Exercise details ▸ Find every line in the records below that holds the word "will", and copy it out.

Stored items
::::::::
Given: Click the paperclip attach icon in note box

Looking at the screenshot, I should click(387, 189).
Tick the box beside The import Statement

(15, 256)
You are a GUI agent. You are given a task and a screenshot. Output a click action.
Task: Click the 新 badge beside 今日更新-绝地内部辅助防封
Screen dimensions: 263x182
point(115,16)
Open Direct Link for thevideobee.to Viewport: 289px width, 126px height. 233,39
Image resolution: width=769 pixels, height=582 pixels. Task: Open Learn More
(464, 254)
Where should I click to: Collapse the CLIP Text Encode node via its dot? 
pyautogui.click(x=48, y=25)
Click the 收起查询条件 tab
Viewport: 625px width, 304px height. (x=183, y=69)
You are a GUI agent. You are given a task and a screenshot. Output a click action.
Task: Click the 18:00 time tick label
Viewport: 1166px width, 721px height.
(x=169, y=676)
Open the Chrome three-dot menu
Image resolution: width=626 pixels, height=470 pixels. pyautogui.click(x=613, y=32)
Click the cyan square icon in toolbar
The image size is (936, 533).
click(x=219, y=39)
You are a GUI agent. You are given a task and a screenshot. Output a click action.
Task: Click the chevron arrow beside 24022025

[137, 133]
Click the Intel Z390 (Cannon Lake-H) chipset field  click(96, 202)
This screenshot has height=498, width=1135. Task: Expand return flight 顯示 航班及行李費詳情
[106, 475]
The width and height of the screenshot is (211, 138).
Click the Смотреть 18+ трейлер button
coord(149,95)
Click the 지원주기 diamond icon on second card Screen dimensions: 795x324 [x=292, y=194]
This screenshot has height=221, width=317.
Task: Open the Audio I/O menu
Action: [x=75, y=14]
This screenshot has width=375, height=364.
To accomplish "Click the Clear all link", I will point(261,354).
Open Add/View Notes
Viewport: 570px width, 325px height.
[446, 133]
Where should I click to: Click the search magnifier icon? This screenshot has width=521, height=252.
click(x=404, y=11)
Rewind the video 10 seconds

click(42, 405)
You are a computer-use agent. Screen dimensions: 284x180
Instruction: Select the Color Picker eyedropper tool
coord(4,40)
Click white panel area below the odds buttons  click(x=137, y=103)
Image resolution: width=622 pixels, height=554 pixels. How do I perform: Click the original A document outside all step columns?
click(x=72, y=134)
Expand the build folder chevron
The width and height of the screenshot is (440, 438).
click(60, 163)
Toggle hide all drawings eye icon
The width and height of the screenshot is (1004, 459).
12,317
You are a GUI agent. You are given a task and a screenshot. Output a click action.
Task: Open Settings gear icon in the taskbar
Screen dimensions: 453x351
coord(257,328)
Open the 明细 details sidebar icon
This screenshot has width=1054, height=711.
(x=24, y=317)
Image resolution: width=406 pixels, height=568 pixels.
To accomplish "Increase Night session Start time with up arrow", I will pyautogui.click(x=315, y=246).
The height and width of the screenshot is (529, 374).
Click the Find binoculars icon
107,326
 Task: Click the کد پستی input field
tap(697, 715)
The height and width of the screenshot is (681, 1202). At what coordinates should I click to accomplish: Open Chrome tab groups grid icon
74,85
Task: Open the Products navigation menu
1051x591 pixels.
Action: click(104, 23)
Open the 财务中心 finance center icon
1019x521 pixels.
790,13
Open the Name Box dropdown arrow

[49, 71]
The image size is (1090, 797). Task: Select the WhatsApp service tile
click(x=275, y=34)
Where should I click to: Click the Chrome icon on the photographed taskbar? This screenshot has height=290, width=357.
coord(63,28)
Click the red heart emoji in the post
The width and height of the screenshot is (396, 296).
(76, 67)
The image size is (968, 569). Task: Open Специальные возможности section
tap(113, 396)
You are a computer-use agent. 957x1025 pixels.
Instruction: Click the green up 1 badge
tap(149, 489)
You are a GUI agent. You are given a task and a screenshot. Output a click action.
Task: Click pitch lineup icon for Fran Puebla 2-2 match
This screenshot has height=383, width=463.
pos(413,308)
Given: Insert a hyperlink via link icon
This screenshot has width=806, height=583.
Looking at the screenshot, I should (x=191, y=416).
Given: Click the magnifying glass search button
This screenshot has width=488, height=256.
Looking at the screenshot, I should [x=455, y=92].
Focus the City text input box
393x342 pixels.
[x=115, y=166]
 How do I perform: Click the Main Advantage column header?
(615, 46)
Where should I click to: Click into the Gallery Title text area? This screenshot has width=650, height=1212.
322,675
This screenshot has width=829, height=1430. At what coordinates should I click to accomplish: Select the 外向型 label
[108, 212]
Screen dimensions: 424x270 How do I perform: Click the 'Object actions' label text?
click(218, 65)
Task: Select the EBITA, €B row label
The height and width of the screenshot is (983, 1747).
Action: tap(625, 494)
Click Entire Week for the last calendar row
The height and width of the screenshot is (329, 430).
::::::::
Output for this exercise ▸
To accomplish "Click the Clear all link", I will point(261,354).
To accomplish "Increase Night session Start time with up arrow", I will pyautogui.click(x=315, y=246).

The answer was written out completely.